> Input for this task:
——

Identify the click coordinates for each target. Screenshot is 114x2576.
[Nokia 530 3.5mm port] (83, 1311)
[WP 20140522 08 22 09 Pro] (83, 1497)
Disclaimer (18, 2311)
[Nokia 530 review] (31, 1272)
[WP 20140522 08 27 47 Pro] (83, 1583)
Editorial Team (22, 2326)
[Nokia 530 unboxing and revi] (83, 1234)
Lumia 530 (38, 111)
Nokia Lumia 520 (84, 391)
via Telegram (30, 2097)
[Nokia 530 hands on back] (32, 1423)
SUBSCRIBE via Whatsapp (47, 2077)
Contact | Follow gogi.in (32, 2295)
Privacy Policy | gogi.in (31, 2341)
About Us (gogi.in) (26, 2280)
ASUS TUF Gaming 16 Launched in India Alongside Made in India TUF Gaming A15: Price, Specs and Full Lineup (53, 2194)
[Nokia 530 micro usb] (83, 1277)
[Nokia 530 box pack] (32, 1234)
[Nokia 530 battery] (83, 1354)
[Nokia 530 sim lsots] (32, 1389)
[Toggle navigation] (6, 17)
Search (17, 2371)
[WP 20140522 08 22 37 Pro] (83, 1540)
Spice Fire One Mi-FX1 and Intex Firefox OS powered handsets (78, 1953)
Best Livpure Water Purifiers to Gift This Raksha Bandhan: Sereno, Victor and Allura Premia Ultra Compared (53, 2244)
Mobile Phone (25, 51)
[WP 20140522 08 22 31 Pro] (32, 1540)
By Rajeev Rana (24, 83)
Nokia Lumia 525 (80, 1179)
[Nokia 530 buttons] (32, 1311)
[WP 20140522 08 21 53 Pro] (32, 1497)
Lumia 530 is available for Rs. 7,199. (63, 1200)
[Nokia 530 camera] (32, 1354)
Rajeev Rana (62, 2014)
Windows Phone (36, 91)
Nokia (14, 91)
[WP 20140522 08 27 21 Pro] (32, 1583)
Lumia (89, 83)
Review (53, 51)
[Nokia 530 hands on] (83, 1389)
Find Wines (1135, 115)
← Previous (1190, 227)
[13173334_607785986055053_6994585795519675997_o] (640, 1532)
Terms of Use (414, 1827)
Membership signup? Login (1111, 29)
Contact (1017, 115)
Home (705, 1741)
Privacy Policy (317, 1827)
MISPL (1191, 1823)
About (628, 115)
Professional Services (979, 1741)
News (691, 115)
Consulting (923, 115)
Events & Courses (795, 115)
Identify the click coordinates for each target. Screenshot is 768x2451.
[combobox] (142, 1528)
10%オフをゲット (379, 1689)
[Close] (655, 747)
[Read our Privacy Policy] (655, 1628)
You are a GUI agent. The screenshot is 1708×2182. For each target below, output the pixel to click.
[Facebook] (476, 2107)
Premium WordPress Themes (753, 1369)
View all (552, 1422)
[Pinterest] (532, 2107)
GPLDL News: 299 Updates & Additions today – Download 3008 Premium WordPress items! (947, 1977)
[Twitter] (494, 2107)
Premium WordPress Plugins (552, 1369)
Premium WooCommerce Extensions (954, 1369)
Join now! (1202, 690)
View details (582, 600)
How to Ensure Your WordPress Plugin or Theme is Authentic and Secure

——

Everything from the first line of the data through the line containing "ASUS TUF Gaming" should be echoed exactly. Add nothing.

> Exercise output:
Identify the click coordinates for each target. Screenshot is 114x2576.
[Nokia 530 3.5mm port] (83, 1311)
[WP 20140522 08 22 09 Pro] (83, 1497)
Disclaimer (18, 2311)
[Nokia 530 review] (31, 1272)
[WP 20140522 08 27 47 Pro] (83, 1583)
Editorial Team (22, 2326)
[Nokia 530 unboxing and revi] (83, 1234)
Lumia 530 (38, 111)
Nokia Lumia 520 (84, 391)
via Telegram (30, 2097)
[Nokia 530 hands on back] (32, 1423)
SUBSCRIBE via Whatsapp (47, 2077)
Contact | Follow gogi.in (32, 2295)
Privacy Policy | gogi.in (31, 2341)
About Us (gogi.in) (26, 2280)
ASUS TUF Gaming 16 Launched in India Alongside Made in India TUF Gaming A15: Price, Specs and Full Lineup (53, 2194)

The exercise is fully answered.